Alexis Sanchez has been told that he might want to consider alternative employment, bringing an end to one of the biggest transfer flops in modern day football. With Ander Herrera looking to go round kicking people in Ligue 1 and Juan Mata longing to get many more assists by simply giving the ball to Leo Messi instead of Romelu Lukaku, there is going to be quite the Old Trafford exodus. Also heading out the door are Marcos Rojo, Matteo Darmian and Antonio Valencia for pretty clear reasons. Mind you, if we are using pretty clear reasons of not being very good anymore then I am surprised there is no mention of Ashley Young, Phil Jones and Chris Smalling.
More worryingly or, alternatively, a blessing in disguise for United fans is the shift in policy around David de Gea. Rather than being held to ransom once more by the goalkeeper, United are preparing to sell him rather than lose him for nothing. Makes sense, I mean he has been pretty average if you take out the Spurs performance. No, he really has.
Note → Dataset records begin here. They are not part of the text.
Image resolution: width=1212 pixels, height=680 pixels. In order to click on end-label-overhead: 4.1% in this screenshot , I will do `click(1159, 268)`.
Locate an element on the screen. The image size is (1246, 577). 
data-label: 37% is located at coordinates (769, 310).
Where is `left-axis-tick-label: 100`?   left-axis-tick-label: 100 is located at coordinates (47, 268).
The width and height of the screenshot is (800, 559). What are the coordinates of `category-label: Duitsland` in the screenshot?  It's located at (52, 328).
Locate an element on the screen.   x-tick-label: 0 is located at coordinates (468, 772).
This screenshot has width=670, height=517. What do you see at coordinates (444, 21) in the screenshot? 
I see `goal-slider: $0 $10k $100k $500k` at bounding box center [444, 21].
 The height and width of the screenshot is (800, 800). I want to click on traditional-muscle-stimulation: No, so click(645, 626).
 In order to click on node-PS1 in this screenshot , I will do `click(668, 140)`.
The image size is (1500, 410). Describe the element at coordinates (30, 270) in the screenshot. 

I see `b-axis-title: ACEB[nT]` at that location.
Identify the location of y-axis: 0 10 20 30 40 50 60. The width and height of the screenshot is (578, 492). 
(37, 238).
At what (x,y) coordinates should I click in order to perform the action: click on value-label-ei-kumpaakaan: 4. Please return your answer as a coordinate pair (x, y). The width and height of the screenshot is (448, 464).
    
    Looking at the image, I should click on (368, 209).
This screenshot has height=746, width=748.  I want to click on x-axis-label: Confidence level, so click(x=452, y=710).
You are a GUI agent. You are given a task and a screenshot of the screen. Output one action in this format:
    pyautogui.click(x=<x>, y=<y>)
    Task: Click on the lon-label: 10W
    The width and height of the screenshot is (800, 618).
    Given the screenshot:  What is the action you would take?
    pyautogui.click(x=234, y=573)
United might need to sign a few too, but I am sure there will be more on that over the coming weeks.
Jurgen Klopp is pretending that it is OK that Mo Salah hasn’t scored in eight games and could be in danger of being the Steven Gerrard of this season’s failed title bid. Klopp claims that Salah’s ‘career isn’t over just because he hasn’t scored for a while’ and reminded us that the Egyptian has 60 goals in two seasons. Yes, Jurgen. But you didn’t win anything then, either.
The Premier League jig could well be up for Theo Walcott, now 30 and, frankly, out of favour at Everton. And if you are out of favour at Everton and on £120k a week, where do you go next? Who shouted West Ham from the back? Yeah, you’re probably right. Everton want younger and (probably) better players nowadays so Walcott will be sold the minute someone finds someone stupid enough (West Ham) to pay the asking price.
Wolves have been quite impressed by Raul Jiminez this season and would like to give Benfica £30m to make his loan signing permanent. Once again, Wolves are keeping Liga Nos in business one deal at a time.